K. Tempest Bradford just hipped me to the Writing the Other workshop coming up this Sunday.  The workshop is aimed at giving creative tools to writers on how to approach creating characters in ways that are human, respectful and broadening beyond the creative pitfalls it can be easy to stumble into.

And, if you’ve been reading my blog or writings for any time, you know that a lot of times I’ve seen perfectly decent game design get mixed with horrible portrayals and hateful messages.  If you’re a designer and actually interested in broadening your creative tools and doing better, it might be worth your time to check out.

Are you afraid to write about characters whose racial heritage, sexual orientation, or religion differs from your own?
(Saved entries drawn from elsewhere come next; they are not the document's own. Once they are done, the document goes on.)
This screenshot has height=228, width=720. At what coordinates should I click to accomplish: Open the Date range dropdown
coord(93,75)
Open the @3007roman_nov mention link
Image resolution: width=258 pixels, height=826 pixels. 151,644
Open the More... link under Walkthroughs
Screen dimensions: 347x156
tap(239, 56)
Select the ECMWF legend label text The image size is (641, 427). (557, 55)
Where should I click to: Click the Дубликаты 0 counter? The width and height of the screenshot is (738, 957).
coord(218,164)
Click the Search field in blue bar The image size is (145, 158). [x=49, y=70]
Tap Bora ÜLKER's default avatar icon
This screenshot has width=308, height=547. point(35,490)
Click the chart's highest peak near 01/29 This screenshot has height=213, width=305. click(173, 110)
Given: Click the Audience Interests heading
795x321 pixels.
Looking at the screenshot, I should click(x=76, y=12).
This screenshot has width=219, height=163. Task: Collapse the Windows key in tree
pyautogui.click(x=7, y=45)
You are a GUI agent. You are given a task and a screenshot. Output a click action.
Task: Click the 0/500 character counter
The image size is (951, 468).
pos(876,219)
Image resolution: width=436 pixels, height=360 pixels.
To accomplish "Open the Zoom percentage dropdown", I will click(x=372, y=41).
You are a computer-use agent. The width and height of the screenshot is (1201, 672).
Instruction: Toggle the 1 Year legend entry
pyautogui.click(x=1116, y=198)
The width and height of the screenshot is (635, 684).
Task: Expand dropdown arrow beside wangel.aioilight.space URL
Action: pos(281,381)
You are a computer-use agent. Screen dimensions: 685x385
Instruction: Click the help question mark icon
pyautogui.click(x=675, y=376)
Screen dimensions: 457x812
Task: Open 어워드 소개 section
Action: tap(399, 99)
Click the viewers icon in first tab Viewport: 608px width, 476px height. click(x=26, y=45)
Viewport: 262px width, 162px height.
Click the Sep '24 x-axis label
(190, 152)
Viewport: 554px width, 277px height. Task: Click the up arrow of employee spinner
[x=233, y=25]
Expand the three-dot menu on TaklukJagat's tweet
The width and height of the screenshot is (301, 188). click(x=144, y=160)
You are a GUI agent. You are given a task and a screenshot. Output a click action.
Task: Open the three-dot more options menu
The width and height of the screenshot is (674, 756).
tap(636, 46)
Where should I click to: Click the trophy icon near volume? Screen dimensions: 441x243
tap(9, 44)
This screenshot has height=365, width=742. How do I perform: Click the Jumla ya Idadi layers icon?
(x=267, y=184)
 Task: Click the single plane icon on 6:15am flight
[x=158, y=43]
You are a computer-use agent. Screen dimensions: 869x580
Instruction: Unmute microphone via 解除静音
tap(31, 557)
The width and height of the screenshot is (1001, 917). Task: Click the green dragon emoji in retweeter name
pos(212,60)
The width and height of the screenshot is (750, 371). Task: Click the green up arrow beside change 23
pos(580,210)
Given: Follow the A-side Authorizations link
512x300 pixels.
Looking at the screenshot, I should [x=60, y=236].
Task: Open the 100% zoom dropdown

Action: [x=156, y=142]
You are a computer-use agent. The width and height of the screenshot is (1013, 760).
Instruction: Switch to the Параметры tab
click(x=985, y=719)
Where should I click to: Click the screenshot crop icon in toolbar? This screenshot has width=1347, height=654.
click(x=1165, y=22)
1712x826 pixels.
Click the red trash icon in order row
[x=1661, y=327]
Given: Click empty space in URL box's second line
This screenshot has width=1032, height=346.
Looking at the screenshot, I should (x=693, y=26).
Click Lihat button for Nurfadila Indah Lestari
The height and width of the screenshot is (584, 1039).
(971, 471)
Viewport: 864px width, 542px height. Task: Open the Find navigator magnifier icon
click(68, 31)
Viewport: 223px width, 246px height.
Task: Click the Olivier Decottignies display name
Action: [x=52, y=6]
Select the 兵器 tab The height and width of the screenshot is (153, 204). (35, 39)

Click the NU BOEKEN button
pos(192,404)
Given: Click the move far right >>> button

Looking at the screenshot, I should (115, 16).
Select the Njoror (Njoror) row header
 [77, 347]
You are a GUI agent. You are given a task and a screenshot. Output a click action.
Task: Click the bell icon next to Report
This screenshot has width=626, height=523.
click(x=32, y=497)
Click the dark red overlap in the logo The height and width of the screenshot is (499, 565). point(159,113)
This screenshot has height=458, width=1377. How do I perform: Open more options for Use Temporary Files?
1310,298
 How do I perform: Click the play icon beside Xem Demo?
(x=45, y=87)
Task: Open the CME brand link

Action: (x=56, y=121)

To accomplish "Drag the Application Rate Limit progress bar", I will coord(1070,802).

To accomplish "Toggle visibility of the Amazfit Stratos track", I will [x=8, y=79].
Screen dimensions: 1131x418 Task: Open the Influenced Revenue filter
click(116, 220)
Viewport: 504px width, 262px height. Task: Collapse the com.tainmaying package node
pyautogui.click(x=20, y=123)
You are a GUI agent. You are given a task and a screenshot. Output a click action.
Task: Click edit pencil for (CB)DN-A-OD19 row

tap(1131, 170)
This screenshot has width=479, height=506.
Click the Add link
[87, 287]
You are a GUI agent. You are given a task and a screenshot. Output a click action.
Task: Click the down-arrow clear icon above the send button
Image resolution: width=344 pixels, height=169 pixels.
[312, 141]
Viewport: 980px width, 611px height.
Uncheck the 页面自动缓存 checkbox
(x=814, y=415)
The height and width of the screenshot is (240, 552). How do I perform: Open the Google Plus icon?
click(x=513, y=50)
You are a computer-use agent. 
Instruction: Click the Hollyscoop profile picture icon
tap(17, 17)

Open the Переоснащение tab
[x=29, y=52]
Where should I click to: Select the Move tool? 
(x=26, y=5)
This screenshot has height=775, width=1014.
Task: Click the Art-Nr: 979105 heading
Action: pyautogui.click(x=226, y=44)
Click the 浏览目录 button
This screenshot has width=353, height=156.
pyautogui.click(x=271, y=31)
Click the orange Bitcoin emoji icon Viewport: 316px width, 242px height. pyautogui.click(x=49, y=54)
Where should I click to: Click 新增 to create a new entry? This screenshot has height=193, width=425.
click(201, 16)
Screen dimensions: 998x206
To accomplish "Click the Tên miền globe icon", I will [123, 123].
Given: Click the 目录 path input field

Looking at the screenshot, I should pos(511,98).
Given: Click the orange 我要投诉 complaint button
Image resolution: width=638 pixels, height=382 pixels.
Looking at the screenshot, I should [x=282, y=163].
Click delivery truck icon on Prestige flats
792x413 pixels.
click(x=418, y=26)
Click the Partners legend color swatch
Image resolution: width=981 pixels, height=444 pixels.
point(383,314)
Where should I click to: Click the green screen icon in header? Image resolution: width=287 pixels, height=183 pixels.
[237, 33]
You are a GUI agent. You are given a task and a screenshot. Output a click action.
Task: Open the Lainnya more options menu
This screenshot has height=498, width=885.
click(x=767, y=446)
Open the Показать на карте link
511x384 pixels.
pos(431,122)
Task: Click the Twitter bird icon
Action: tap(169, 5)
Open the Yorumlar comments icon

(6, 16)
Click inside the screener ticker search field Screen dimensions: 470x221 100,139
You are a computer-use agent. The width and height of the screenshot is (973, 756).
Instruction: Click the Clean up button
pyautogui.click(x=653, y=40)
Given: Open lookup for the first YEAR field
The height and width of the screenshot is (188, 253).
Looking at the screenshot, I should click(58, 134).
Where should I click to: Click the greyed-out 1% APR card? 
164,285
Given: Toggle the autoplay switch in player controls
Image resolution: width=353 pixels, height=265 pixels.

Do you think you’ll get it wrong or cause offense?

In this renowned workshop, basis for the classic text Writing the Other: A Practical Approach, authors and editors Nisi Shawl and Cynthia Ward teach you to write sensitively and convincingly about characters of diverse backgrounds.

Appropriate for all fiction writers, Writing the Other: Bridging Cultural Differences for Successful Fiction combines lectures, discussions, and writing exercises in a safe, supportive atmosphere.

PLEASE NOTE: This is an introductory workshop for the concept and practice of writing the other, and it is the basis for the writing handbook Writing the Other. If you have read the book, this workshop repeats the information given there in a different format and offers students the opportunity to do the exercises and get feedback from the instructors and your peers. It is different in scope from the 6 week and weekend intensive workshops.

The class will cover:

  • Identifying differences from the unmarked state that are, in this culture, considered to be deeply significant differences
  • The Dominant Paradigm
  • The Marked and Unmarked States
  • Parallax
  • Categorical Thinking
  • Congruence
  • Resonance

This workshop is appropriate for all writers (fiction, plays, comics, screenplays, and games included) from all backgrounds and any skill level. Technical requirements below.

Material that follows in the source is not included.